Wren laughed, shrugging off her anxiety. “I know! Silly. It was nothing, really.” She hugged his arm closer. “I want you to know I’m having a fabulous time and I’m really happy to be here to share your success.”
“‘The world’s mine oyster!’” he quoted, then grinned, his boyish face full of joy.
Wren was always aware that they were twins and as much alike in appearance as a boy and girl could be, sharing the same dark brown hair, the same brown eyes with their long, thick eyelashes, the same small nose. They were very nearly the same size. He was five-six and she was two inches shorter. Raven was fine-featured and somewhat girlish, especially when it suited him. If they dressed alike and had similar haircuts, Wren suspected most people would have a hard time telling which of them was the man and which the woman. That had been more true when they were kids, before the manifestations of hormones took over, when they really could be and sometimes were mistaken for one another.
As often happens with twins, Wren and Raven had always been close, had often been one another’s best friend, and felt one another’s absence or presence keenly depending on their circumstances.

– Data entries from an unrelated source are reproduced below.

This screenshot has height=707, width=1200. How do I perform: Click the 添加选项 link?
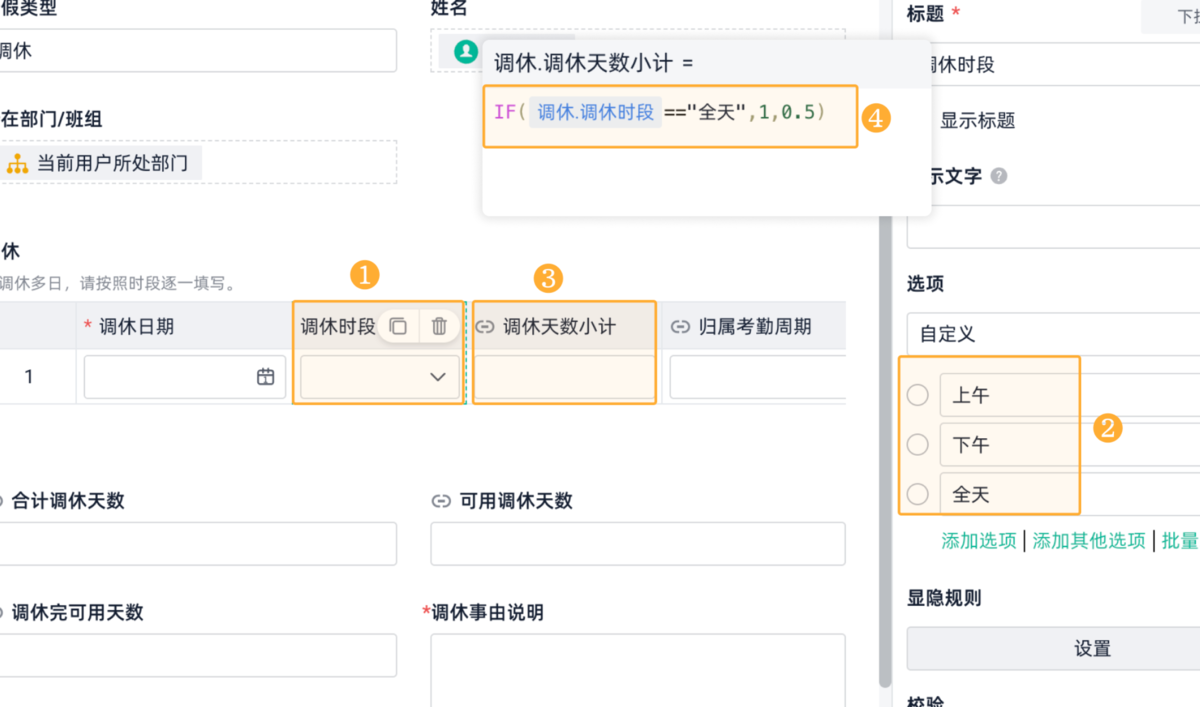[979, 541]
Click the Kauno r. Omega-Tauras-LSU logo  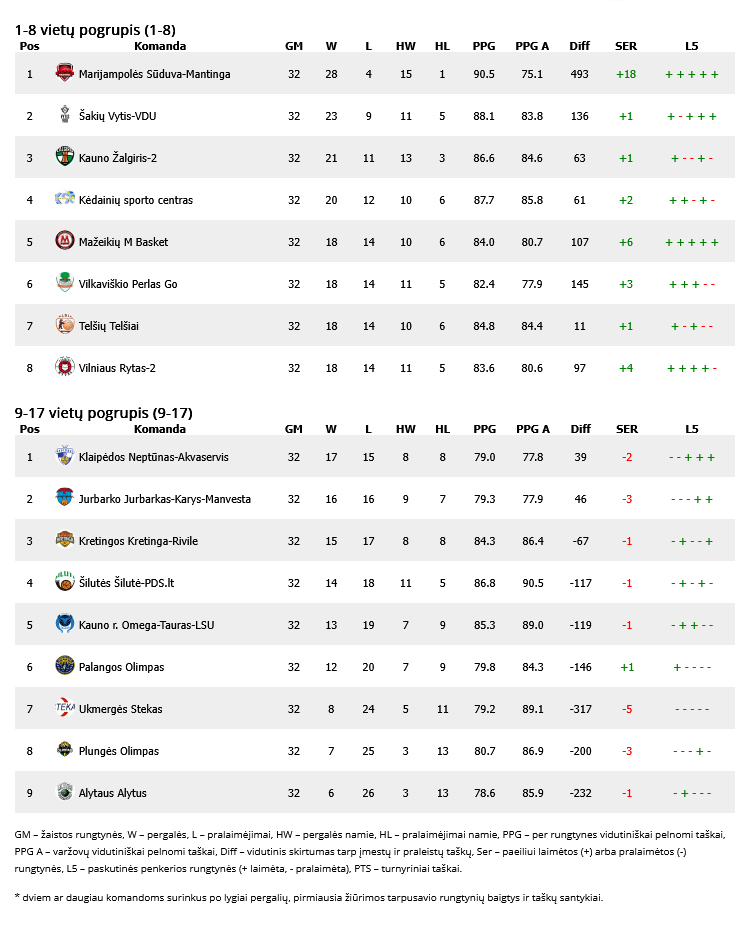[65, 625]

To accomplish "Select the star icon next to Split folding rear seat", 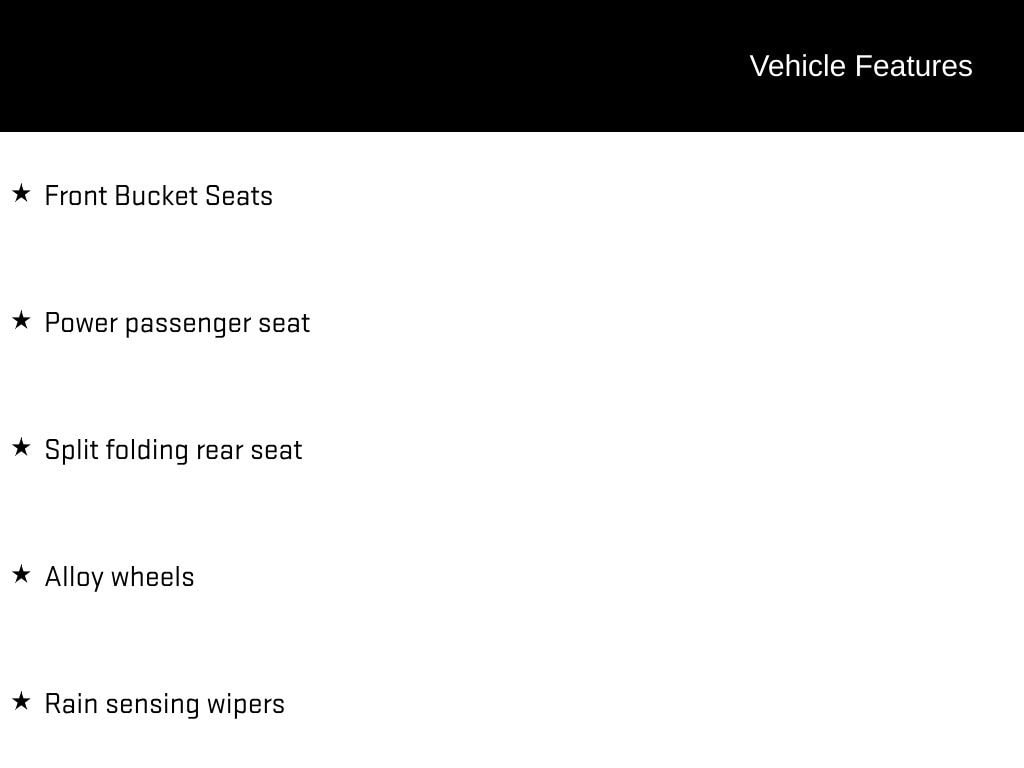I will click(21, 447).
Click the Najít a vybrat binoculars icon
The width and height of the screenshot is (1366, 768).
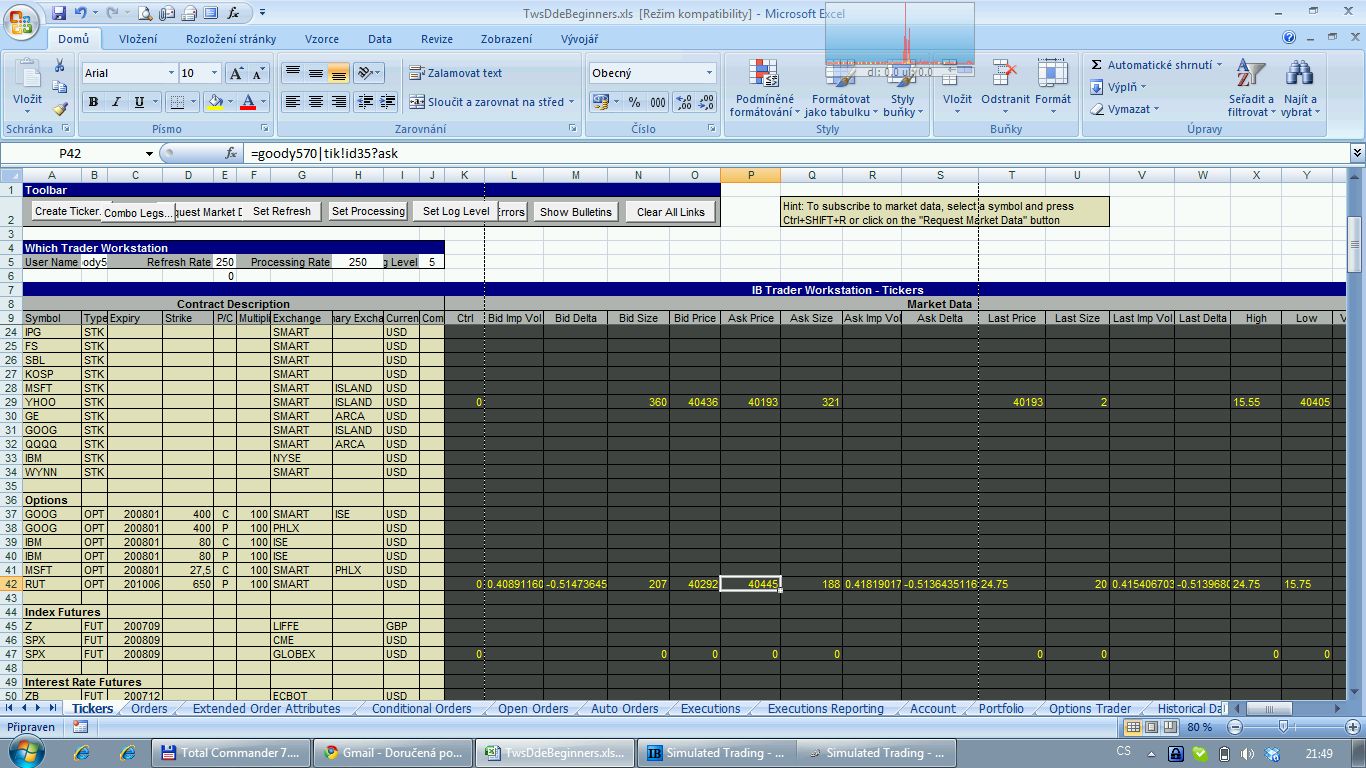[1299, 90]
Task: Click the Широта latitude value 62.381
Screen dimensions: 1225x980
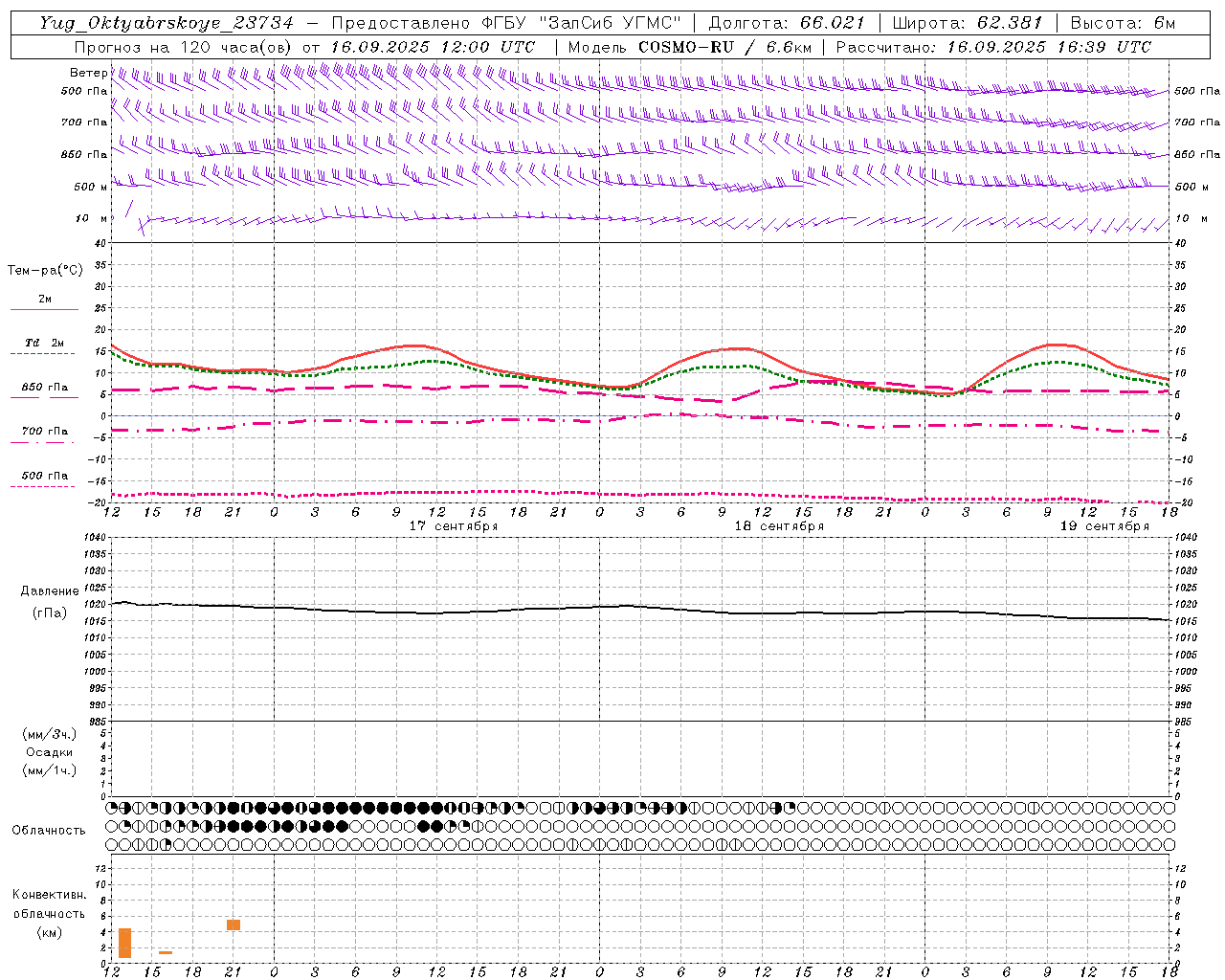Action: coord(1010,23)
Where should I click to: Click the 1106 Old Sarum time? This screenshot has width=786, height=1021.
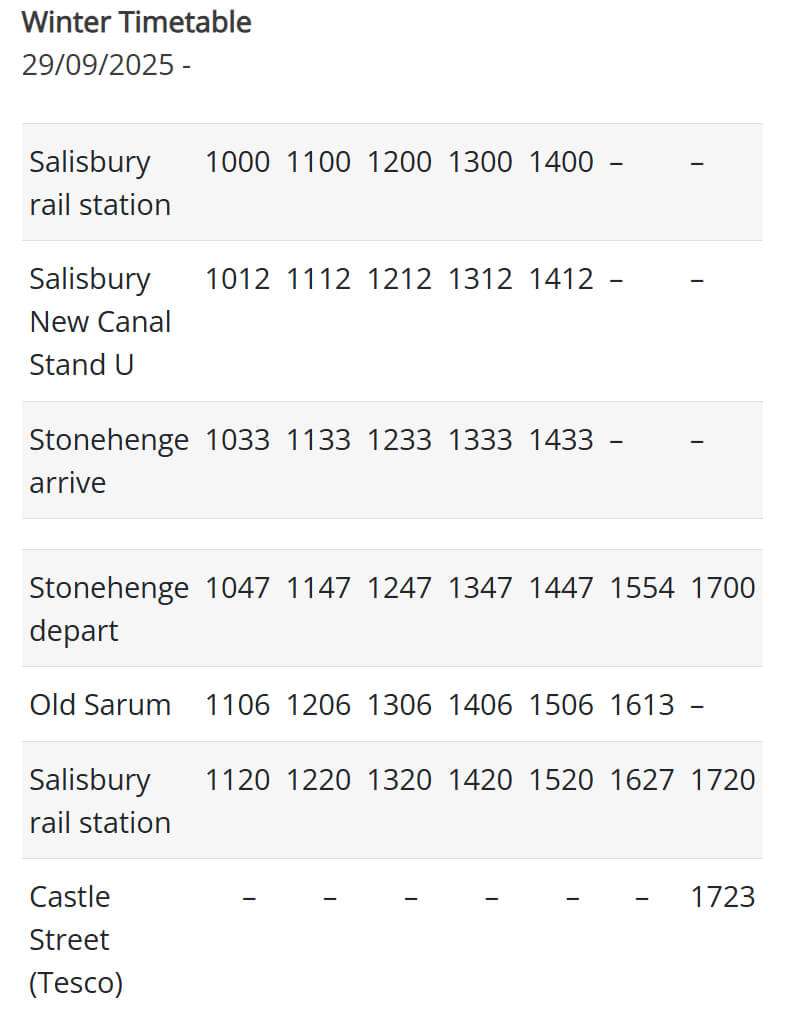(237, 705)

For the past few years, they had been separated by geographical distance as Raven wandered in his search for the things young people everywhere search for: fame, fortune and love. They hadn’t seen one another much in the meantime, but kept in touch with phone calls and frequently found themselves calling one another at the same time to find one another’s line in use. After being separated for so long, Wren was delighted Raven had gotten a gig so close to her for the summer. She hoped it would turn into something more permanent.
Suddenly a pixie appeared beside Raven, a cute impish boy with coarse red hair completely covering his ears, freckled cheeks, long, thin limbs and a generous mouth that stretched across the entire bottom half of his face. He wore a white, short-sleeved shirt under a colorful paisley print vest with a navy blue tie tucked into it.
“Hey, Raven,” he said in a thin voice, bouncing on his toes.
Raven laid a hand on the boy’s shoulder. “Max, this is
my sister Wren. Wren, this is Max, my understudy. He also appears in our play as A Boy.”
Max reached a long arm out and shook Wren’s hand firmly. “You look just like Raven!” he remarked, his eyes full of spark. Max looked no more than twenty, with a slender build and delicate features.
“We’re twins,” Wren said, then realized that was an unnecessary explanation.
“I’m going shopping for tonight’s after-party,” Max said. “Do you want anything?”
Raven opened his wallet and handed over some money. “Yeah. I’d like some fruit juice. Orange, grapefruit. Something to rehydrate. Thanks.”
Max took the money. “Where are you off to?”
“I’m taking my sister to lunch at Sprouts. See you later.”
“Right. Break a leg tonight.” Max skipped away.
“Sprouts?” Wren asked.
“It’s great. Vegetarian. Fresh, local produce. Your kind of place.”
“Perfect. Your understudy seems very young.”
“Twenty-six. I know, he doesn’t look it. He’s a good kid. Very green, very eager. And not likely to get his big break this summer.”
“Not unless you literally break a leg.”
Raven laughed. “Not going to happen. This is my big break too.”
They proceeded to Main Street with its red and gold theater banners hung from lightposts and the occasional half-timbered building reminiscent of sixteenth-century England. This was the district of Ashland’s Shakespeare Festival where shops sported names like Ye Olde Tobacconist or Covent Garden Tearoom. Any anglophile would be happy stopping into the Boar’s Head Tavern for fish and chips. A life-size wooden statue of William Shakespeare stood outside the Stratford Inn, one hand on his hip, the other thrust upward in front of him in a classic actor pose. Wren jumped up next to the statue and posed so Raven could take her picture.